池田晃将×川島織物「螺鈿帯」
池田晃将の京都初個展を記念して、夜光螺鈿帯「百千虚空」、夜光金彩螺鈿帯「累六界」の2点の螺鈿帯を発表いたします。
螺鈿、漆、金、プラチナといった素材が布とは思えない光沢、そして重厚感を魅せます。
伝統と革新を織り交ぜたまったく新しい作品となっております。
池田晃将の螺鈿
池田晃将の手によって加工された螺鈿と漆の施された和紙はプラチナもしくは金などの地に宇宙を感じさせます。
和紙から糸へ
織り込むために裁断して細い糸へと形状を変化させます。1本1本が帯となった際の絵をつくる要素でありながら、輝く糸は既にどこか幻想的な印象を受けます。
織り込み絵が浮かぶ
糸状へ加工されたそれらを緯糸に織り上げて参ります。
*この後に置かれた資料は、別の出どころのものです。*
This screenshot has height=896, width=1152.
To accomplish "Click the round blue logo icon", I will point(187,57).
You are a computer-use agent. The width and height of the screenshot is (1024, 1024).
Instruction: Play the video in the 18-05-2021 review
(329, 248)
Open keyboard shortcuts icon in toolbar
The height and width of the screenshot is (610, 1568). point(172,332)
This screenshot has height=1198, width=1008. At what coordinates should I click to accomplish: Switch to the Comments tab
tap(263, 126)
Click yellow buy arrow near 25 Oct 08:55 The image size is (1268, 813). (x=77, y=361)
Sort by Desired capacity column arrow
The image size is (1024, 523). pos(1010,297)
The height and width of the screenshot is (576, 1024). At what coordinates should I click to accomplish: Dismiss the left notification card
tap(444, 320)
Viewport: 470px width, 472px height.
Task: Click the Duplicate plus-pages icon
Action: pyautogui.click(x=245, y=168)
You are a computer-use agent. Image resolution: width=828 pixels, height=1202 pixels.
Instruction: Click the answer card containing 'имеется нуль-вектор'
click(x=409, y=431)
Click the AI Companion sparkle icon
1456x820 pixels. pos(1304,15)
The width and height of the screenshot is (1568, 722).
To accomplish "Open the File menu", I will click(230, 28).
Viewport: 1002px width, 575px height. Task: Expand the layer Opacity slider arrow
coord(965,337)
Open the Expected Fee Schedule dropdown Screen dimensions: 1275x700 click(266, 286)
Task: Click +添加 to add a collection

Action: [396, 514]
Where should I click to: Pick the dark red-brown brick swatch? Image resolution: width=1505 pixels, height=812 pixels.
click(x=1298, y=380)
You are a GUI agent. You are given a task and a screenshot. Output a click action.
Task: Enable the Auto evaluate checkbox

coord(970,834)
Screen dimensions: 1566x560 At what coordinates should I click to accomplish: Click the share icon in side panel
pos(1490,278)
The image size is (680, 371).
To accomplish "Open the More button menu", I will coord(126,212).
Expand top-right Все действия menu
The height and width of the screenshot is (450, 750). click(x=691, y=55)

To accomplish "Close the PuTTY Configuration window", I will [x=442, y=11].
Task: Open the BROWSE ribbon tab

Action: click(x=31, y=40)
池田晃将の図が、極小世界での調整を以てゆっくりと描かれる様子は、まさに超絶技巧です。
極小世界
ドットのような点描を思わせる極小の螺鈿と金が、集積やその崩壊といった池田晃将の作品らしい表現として厳かに光を放ちます。
美が誕生する美しい世界
技術開発
美しいものが誕生する世界というのは、どこまでも極めようとすることは当然に、革新であり続けようとする使命感であると、その極限の制作風景が物語ります。
池田晃将の伝統を重んじた上での他の追随を許さぬ革新から、この度、個展を開催する京都の老舗であり伝統と革新を展開する株式会社川島織物セルコンとのコラボが実現しました。
また、集積およびその分解と再構築を思わせる池田晃将の作品が織という表現方法と合致していました。
しかし、池田晃将の描く図は従来の方法で表現できるものではなく、株式会社川島織物セルコンの技術開発力と表現者に対する理解があってこそ成し得たものです。
池田晃将のみが可能な螺鈿と漆の技術、それを織り込むために試織を重ねながらCGなどの最先端技術でシミュレーションを行い生み出された螺鈿帯は、正しく池田晃将の作品でありながら、和装業界への挑戦と言えます。
恐れぬ挑戦
伝統と革新を両立することはとても困難です。工芸と美術、もしくはデザインと技術の境界線のように揺らぎ時代に流されます。しかし、革新がなければ衰退してしまい、いずれ繁栄の残滓となってしまいます。
批判を恐れぬ池田晃将の作風を落とし込んだこの螺鈿帯は、挑戦的なものとなっています。伝統と最新の技術を以て、和装の常識に問い掛けるような作品です。着るものという前提をクリアした上で美術品としての価値を最大限に放つ帯は、確実に未来をも脅かす逸品です。
工芸と美術、デザインと技術、また芸術と文化が両立し得る池田晃将の作品に未来を感じずにはいられません。
伝統と革新を魅せる
未来が現代に
伝統と革新を以て成る池田晃将の作品は、同じく歴史と挑戦が重なる新風館にて展示されます。帯もまた、それと同じく今までにない方法にて展示いたします。
是非あなたの目で、超絶技巧が生み出す逸品をご覧いただければ幸いです。
また、感染症対策などの観点から来場が困難な方でもお楽しみいただけるようこのウェブサイト上でもできる限りの情報を提供できるよう進めて参ります。現代であるからこそのアートの展示企画として、尽力して参ります。